There should be C(5,1) = 5 ways to choose 1, C(5,2) = 10 ways to choose 2, C(5,3) = 10 ways to choose 3 (you listed 9), C(5,4) = 5 ways to choose 4 (you listed 4), and C(5,5) = 1 way to choose 4, for a total of 31, not 28.

But the easy way is to think of check boxes. Put a box next to each topping, and you can either check it or not. That gives 2^5 = 32 ways to check them; make it 31 if you don't allow a plain pizza with no toppings.

And that generalizes so that with 20 toppings, there are 2^20 = 1,048,576 combinations or so.

 

[MLUCKHAM]

You missed a few.

There should be C(5,1) = 5 ways to choose 1, C(5,2) = 10 ways to choose 2, C(5,3) = 10 ways to choose 3 (you listed 9), C(5,4) = 5 ways to choose 4 (you listed 4), and C(5,5) = 1 way to choose 4, for a total of 31, not 28.

But the easy way is to think of check boxes. Put a box next to each topping, and you can either check it or not. That gives 2^5 = 32 ways to check them; make it 31 if you don't allow a plain pizza with no toppings.

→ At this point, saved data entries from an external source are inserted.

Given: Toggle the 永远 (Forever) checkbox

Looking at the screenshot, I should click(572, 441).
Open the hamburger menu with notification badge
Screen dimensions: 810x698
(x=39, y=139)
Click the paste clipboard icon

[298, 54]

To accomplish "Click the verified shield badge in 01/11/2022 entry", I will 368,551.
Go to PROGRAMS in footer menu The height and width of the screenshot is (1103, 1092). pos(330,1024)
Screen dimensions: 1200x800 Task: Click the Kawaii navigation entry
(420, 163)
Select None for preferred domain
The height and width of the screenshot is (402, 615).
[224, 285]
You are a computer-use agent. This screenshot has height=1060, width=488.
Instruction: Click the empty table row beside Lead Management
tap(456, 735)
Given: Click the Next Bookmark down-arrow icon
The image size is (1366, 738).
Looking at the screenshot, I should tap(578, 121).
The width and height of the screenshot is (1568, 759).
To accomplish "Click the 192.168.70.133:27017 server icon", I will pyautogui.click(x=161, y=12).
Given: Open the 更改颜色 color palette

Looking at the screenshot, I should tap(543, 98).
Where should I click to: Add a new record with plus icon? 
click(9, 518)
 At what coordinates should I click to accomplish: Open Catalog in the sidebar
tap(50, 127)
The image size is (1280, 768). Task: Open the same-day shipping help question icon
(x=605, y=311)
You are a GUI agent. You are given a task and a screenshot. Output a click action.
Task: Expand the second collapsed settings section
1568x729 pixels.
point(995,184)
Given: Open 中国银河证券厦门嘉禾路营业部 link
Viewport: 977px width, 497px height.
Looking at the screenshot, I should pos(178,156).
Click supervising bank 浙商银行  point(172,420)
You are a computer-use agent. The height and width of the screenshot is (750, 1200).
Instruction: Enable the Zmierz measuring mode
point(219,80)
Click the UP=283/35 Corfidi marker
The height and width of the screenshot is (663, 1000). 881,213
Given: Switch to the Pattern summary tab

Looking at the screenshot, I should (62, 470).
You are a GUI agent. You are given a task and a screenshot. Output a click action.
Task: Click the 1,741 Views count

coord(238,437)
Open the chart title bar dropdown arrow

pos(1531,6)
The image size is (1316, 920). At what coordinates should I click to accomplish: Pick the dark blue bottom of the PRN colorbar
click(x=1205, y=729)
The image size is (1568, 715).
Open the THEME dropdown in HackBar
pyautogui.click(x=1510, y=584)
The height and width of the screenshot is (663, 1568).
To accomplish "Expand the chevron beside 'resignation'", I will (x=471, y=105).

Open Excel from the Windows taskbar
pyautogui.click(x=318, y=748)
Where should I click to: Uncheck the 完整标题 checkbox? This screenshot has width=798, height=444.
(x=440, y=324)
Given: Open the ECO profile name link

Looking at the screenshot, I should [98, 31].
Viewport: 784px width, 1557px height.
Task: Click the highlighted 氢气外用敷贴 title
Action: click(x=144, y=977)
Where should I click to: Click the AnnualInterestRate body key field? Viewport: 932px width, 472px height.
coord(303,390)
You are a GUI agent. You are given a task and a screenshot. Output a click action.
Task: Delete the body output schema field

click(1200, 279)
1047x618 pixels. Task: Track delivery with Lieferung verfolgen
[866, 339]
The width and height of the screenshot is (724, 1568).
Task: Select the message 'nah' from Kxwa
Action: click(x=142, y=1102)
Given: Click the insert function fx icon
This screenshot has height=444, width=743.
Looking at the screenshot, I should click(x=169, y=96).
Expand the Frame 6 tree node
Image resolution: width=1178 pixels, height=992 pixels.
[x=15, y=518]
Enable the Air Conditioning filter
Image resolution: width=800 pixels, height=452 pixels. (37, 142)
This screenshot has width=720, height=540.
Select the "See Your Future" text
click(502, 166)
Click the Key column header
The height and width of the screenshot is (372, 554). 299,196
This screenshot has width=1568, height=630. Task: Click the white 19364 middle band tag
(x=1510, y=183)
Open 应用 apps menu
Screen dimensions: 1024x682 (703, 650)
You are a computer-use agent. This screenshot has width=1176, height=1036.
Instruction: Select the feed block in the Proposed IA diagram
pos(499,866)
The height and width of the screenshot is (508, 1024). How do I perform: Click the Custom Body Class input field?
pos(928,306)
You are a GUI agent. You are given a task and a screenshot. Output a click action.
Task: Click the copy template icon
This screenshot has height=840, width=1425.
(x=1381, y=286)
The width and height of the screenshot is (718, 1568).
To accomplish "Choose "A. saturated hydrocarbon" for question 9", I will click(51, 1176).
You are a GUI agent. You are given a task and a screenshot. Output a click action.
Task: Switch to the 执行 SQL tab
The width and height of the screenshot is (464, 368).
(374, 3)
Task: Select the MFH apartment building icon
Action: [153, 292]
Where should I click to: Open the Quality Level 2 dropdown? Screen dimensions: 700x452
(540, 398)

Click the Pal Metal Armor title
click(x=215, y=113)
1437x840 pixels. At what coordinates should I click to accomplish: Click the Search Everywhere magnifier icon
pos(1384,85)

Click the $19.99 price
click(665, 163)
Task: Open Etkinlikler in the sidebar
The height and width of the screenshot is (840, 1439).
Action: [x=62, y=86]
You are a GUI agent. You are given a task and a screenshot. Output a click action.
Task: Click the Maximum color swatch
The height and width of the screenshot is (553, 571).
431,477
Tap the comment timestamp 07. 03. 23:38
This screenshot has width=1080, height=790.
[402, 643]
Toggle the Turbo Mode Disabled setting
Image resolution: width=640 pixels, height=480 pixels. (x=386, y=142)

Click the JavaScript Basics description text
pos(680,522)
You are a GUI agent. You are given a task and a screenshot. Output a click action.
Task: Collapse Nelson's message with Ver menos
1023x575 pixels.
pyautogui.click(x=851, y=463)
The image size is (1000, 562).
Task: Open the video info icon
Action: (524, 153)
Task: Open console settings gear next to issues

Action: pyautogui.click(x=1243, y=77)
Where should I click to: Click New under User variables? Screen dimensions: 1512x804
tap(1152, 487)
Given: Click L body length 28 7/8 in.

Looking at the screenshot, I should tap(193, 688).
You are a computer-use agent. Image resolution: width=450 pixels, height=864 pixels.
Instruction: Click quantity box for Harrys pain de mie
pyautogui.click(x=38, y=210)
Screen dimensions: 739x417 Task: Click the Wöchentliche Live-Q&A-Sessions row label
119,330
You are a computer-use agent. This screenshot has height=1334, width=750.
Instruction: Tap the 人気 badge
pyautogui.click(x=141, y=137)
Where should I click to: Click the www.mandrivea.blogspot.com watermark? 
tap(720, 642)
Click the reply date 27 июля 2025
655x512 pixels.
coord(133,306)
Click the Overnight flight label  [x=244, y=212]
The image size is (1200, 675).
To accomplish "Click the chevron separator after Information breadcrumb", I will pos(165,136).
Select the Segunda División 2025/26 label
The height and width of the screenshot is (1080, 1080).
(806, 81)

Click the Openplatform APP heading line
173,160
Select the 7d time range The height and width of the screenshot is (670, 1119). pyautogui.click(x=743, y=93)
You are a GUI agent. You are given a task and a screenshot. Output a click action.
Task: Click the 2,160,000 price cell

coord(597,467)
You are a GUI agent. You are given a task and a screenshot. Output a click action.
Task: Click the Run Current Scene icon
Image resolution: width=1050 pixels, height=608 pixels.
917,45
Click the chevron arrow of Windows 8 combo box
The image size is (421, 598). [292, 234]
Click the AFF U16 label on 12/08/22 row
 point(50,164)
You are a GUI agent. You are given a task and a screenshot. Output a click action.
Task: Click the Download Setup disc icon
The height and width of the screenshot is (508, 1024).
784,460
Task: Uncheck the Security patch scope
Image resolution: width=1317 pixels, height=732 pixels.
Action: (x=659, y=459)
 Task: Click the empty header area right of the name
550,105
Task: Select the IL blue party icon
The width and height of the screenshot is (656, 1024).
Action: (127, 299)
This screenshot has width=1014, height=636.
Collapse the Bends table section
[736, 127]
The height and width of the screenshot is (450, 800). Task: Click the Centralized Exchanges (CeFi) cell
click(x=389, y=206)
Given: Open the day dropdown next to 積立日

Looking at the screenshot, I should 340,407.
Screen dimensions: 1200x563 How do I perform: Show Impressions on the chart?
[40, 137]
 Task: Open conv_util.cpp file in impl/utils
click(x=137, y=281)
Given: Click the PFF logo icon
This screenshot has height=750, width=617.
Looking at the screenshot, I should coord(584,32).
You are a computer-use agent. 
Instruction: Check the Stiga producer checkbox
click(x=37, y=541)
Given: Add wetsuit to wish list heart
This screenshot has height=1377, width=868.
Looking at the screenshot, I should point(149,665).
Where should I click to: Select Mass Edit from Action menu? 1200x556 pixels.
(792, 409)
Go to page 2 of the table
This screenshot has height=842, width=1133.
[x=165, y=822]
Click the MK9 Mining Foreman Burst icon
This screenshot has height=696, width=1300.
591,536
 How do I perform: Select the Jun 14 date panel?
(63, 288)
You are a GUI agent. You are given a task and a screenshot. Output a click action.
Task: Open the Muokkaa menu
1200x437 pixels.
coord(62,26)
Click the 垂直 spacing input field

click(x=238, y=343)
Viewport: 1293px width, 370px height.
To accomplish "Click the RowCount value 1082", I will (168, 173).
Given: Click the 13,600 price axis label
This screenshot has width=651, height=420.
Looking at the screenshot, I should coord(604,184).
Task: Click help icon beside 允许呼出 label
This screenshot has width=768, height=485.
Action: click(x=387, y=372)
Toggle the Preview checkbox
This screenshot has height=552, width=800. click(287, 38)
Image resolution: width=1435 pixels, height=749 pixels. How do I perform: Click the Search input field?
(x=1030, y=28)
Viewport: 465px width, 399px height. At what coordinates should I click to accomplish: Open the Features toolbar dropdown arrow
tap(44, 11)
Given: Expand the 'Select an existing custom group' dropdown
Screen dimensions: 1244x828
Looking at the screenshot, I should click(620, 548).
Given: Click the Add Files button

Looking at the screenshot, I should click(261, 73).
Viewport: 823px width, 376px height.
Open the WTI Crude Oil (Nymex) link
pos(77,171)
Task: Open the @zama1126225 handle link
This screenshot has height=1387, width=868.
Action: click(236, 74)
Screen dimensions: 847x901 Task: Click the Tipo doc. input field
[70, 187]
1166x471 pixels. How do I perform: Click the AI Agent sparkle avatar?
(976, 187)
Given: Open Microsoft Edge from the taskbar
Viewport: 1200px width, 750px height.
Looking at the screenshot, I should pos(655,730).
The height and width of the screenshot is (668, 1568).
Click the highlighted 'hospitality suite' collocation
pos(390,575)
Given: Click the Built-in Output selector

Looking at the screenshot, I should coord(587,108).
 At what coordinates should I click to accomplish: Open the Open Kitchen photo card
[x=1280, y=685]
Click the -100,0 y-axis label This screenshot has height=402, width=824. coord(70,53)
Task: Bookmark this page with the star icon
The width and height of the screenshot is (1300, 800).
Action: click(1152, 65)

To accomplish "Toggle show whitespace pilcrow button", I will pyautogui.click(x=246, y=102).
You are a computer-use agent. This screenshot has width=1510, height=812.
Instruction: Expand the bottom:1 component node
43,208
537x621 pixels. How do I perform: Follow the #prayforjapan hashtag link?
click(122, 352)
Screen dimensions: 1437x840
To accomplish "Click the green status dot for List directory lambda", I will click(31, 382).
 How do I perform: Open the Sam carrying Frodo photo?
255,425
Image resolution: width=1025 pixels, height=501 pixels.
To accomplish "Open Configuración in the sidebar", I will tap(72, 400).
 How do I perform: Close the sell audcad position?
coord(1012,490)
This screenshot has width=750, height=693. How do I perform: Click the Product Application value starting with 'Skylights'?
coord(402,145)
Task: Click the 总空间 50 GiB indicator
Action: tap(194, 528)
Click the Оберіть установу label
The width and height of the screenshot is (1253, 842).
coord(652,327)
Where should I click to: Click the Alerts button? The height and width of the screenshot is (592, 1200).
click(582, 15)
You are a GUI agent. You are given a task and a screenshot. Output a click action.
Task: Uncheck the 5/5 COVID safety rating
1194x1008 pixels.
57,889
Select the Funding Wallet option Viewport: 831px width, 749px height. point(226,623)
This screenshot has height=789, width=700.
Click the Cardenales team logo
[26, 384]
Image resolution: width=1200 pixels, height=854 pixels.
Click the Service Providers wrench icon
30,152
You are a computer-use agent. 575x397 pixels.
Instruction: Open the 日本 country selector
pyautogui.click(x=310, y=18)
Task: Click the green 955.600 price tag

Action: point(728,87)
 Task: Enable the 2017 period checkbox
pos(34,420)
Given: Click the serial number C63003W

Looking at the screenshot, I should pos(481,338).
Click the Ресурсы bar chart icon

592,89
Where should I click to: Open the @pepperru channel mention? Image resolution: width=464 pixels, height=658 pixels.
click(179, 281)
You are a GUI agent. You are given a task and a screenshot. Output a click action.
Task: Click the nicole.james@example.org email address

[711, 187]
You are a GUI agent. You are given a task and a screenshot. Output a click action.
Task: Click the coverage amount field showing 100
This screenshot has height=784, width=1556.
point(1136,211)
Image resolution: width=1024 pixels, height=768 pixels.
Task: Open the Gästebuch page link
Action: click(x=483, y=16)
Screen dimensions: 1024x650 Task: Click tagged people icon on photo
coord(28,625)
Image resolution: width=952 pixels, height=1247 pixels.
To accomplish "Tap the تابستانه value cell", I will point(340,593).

And that generalizes so that with 20 toppings, there are 2^20 = 1,048,576 combinations or so.

Brilliant - thank you

 

[Otis]

my friend … currently offers 20 toppings for his pizzas

What's the price for a large, 20-topping pizza?

?

 

[AbdelRahmanShady]

you can use this formula to calculate how many permutations of topping can you get with n topping if you choose to put k of them
you [math]\frac{n!}{(n-k)!k!}[/math] it is called n choose k if you want to google it

 

[JeffM]

The answer to your question is [imath]2^{20} = 1,048,576[/imath].

Proving this may be a bit beyond high school algebra.

How many ways can you choose no topping out of a choice of 20 toppings. 1 obviously.

How many ways can you choose one topping out of a choice of 20 toppings. 20 obviously. So that makes a total so far of 21.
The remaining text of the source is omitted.